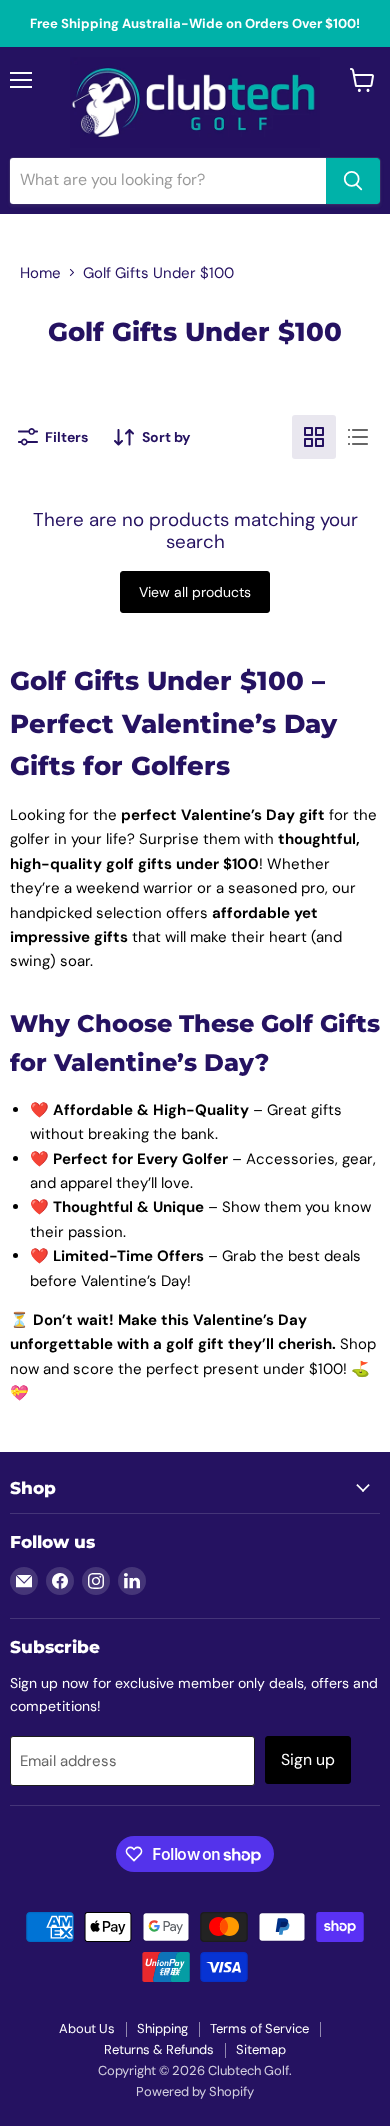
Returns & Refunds (159, 2049)
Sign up (308, 1759)
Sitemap (261, 2049)
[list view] (358, 437)
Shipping (162, 2028)
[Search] (353, 181)
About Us (87, 2028)
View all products (195, 592)
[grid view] (314, 437)
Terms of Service (259, 2028)
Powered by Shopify (195, 2091)
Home (40, 273)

※

Although the records include pictures, output only their text, exactly and completely.

REPLY —
Returns & Refunds (159, 2049)
Sign up (308, 1759)
Sitemap (261, 2049)
[list view] (358, 437)
Shipping (162, 2028)
[Search] (353, 181)
About Us (87, 2028)
View all products (195, 592)
[grid view] (314, 437)
Terms of Service (259, 2028)
Powered by Shopify (195, 2091)
Home (40, 273)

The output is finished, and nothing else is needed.